I won’t attempt to ride him until he can walk, trot, canter, buck, rear, kick, and play vigorously every day for a week. Or a fortnight. He’s been confined to pen and walking for two months now and I don’t think we can get all that pent up energy out in one session. And even this jogging and trotting thing is still under my most careful supervision. I’m probably bombarding him with energy as I stare at the back end looking for the slightest sign of gimp.

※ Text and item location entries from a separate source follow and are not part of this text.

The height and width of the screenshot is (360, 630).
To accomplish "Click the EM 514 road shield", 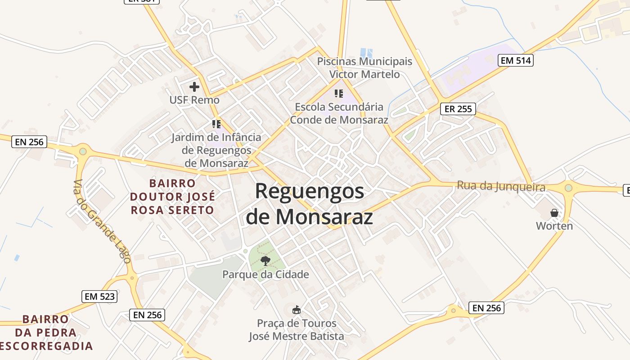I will (515, 60).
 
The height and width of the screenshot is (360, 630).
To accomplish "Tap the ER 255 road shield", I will (458, 108).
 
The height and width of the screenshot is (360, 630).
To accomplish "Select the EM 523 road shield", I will (100, 297).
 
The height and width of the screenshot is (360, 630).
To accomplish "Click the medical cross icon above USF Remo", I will (194, 87).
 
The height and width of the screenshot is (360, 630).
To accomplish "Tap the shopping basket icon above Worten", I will (554, 212).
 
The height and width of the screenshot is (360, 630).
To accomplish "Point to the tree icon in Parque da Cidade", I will (266, 261).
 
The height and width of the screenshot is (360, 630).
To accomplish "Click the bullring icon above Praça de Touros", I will (296, 310).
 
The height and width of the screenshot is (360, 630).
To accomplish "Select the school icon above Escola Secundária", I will (338, 94).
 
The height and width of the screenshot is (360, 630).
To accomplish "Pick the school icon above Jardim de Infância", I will (216, 123).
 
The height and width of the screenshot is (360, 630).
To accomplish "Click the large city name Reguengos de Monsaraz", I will (310, 204).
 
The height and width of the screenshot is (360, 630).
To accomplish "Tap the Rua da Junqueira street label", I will (501, 186).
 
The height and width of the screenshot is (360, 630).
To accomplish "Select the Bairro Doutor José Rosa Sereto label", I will (172, 197).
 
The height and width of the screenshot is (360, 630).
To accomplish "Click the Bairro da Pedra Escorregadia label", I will (46, 333).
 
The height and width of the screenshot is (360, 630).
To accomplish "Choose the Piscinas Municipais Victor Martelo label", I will (364, 68).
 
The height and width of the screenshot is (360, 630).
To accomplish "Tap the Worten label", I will (554, 226).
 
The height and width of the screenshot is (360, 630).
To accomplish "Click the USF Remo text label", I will (194, 100).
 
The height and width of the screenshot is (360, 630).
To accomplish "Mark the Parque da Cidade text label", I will (266, 274).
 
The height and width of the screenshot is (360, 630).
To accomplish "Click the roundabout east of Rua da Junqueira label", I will (568, 188).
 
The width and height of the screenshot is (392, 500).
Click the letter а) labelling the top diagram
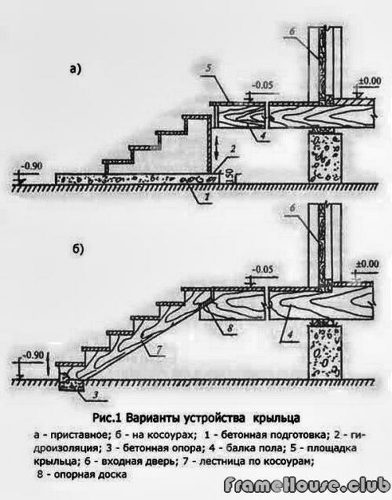click(75, 69)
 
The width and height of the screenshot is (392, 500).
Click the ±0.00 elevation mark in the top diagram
click(368, 80)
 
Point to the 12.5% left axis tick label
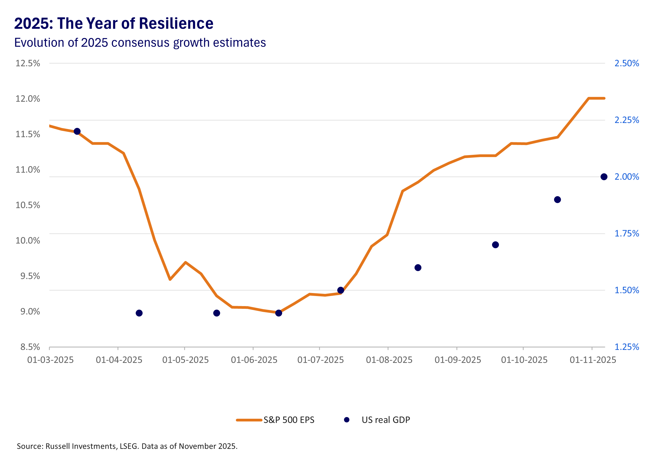point(27,63)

He’s a genius, of course, and keeps trying new strategies to express his self-diagnosis of readiness. First it was explode into a canter then settle to trot, at every send. Then when that didn’t get him anywhere it became a gazelle impression with each change of direction. But that isn’t getting him anywhere either, because he’s taught me how to shut him down effectively, and get him walking again. Walking energetically, even if sometimes his face is so clearly screaming with irk.

Salsa got a real bath on Saturday and will get another soon. Years of neglect left him with a crust of grime and dermatitis and while he wasn’t into the whole water thing (does he even know that it could have been worse, we could have used cold?) he did love the scrubbing.

We’re getting there, the whole herd of us fitter and healthier than we were just months ago. I think in a week I will start taking Rocky back through the level 2 on-line patterns but this time at the trot, like they are supposed to be. We’ve already followed the whole progression but due to his physical issues we could only walk. A couple of weeks of walk-trot should get us up to the level 3 walk-trot-canter patterns — on the 45-foot line, even.

I will be out of my comfort zone again, stepping up to the challenge of trying new things, present with the exponential increase in his energy when he goes into the higher gaits. The experience I gained from the surgery onward has me more confident now, more calm in the face of speed and vigor. Confident enough to enjoy the surge and marvel at his athleticism and swell with pride in my beautiful, brilliant partner.